Die Republik der Backfische
Käthe von Nagy (Artist)
Billie lives with her father on a hacienda in the Argentinian pampas. She masters all the skills you need to survive in this part of the world: she can swing a lasso, round up cattle at full gallop and she’s a skilled markswoman. A friend of her father’s thinks she lacks ladylike refinement and arranges for her to go to Europe. At a finishing school, she is supposed to learn good manners and how to use a knife and fork. But Billie successfully resists all attempts at being educated and instead encourages the other girls at the school to misbehave.

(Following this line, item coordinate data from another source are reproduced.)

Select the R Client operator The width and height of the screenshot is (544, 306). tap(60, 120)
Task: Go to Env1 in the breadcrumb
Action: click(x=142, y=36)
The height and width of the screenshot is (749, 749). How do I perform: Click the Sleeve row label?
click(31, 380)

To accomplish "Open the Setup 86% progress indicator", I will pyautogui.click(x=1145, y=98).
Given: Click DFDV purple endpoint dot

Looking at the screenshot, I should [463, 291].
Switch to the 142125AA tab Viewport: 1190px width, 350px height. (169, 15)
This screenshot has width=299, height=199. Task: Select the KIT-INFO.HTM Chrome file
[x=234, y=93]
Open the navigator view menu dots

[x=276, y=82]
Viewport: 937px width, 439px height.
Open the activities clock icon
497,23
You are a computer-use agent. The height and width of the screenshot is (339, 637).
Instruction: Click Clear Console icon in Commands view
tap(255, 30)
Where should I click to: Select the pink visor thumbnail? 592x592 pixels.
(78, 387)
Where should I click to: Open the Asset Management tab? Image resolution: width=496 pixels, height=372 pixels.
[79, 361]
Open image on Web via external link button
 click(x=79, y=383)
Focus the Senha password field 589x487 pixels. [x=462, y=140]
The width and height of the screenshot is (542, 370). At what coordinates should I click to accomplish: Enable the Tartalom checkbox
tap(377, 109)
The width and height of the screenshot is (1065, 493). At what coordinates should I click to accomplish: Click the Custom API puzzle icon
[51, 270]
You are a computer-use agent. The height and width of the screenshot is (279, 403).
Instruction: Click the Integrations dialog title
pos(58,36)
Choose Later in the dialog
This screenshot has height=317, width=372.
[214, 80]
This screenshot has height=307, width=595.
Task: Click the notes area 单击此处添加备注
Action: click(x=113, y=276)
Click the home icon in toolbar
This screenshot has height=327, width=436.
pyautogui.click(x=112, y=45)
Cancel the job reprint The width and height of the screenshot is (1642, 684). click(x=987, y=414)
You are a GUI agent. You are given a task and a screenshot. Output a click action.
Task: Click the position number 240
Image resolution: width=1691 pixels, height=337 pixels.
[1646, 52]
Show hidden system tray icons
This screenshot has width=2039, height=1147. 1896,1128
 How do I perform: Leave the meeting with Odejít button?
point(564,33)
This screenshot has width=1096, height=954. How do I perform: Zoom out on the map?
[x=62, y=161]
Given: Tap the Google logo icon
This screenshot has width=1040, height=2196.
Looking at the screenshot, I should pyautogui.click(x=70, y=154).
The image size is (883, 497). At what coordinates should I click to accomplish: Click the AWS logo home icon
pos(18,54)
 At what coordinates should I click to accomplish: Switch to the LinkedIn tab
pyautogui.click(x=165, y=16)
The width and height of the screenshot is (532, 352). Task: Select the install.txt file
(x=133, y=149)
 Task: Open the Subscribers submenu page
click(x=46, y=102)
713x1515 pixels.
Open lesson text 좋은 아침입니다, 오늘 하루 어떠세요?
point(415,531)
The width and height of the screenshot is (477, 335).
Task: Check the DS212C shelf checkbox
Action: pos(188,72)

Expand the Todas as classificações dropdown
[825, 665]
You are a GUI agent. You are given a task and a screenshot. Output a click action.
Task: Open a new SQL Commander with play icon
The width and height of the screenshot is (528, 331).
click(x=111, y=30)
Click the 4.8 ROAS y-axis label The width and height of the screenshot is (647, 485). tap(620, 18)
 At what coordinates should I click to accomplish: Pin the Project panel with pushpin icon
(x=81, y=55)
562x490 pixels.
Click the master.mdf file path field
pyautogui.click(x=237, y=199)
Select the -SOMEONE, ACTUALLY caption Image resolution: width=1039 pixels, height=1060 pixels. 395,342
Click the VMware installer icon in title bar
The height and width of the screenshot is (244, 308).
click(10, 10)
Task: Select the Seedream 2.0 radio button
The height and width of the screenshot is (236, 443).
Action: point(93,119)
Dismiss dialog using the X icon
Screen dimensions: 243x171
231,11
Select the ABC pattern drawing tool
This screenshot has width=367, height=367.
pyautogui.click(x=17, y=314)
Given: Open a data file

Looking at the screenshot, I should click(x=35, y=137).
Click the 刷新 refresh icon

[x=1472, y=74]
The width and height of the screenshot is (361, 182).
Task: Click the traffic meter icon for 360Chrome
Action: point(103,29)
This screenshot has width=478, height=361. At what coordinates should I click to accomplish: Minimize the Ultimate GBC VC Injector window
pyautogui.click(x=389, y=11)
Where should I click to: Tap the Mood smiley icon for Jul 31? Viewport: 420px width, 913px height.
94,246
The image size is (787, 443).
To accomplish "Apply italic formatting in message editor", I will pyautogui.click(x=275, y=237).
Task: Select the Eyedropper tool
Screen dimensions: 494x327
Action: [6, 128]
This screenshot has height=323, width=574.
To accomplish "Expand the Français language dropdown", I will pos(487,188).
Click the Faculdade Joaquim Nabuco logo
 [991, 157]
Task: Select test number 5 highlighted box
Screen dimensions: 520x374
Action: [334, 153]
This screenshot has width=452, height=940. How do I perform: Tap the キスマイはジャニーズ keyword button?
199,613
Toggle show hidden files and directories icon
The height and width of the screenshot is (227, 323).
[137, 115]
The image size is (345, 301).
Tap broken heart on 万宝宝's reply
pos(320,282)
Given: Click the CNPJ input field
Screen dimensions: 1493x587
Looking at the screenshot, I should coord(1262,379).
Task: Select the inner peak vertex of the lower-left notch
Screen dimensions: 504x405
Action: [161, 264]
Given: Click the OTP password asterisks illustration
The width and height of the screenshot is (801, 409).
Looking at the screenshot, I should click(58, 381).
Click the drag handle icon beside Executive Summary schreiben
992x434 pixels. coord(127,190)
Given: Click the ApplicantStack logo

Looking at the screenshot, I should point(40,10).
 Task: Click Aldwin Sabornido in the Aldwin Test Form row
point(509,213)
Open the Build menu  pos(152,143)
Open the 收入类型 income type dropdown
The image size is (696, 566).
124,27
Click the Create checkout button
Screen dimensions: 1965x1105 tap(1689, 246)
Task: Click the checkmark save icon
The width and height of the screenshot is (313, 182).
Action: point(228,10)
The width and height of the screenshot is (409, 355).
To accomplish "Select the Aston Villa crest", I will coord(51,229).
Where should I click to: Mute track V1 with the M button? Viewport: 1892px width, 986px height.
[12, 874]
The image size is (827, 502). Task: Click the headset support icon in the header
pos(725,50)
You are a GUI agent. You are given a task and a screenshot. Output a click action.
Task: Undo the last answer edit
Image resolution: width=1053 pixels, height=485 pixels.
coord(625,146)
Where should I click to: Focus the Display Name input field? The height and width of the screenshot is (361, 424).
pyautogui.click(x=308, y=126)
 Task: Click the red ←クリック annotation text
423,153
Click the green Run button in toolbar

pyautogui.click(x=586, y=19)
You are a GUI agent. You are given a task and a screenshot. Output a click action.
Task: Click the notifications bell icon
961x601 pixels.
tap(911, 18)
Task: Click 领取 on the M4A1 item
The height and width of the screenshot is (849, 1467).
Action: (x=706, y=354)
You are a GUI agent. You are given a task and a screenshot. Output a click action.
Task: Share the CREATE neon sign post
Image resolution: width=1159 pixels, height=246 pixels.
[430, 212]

During an unauthorised visit to the circus, Billie impresses the audience with her knife-throwing skills and is promptly dismissed from school. But she already has other plans: Together with lots of other young women who are inspired by her energy, Billie sets up The Republic of Flappers on a lonely island with the help of a large sum of stolen money and appoints herself president. She even gets the island’s official ruler to dance to her tune. This anarcho-feminist utopia mercilessly satirises everything and anything − no hierarchy is safe from Billie’s mockery. (BS)
»Direction and photography are the ultimate in ingenuity, taste and accuracy of effect. But what is so endearing and delightful about this film is Käthe von Nagy: young, pretty, bubbling with exuberance and vivacity, one of the strongest talents in German film. She is so very much in the foreground that everything around pales into insignificance. A great, very great success.«
– Berliner Lokal-Anzeiger, 16.10.1928
Käthe von Nagy (Artist)
Käthe von Nagy (birth name: Ekaterina Nagy von Cziser) was born in 1904 in Szabadka, Hungary. She starts her creative career publishing short stories in newspapers in Budapest, studies acting, and, after moving to Berlin in 1926, takes on first supporting roles as a film actress. She becomes a celebrity with her appearances in the silent films Mascottchen and Die Republik der Backfische and stars in UFA talkies in the early 30s. Later, she works in French productions before retiring from the business. She dies of cancer near Los Angeles in 1973.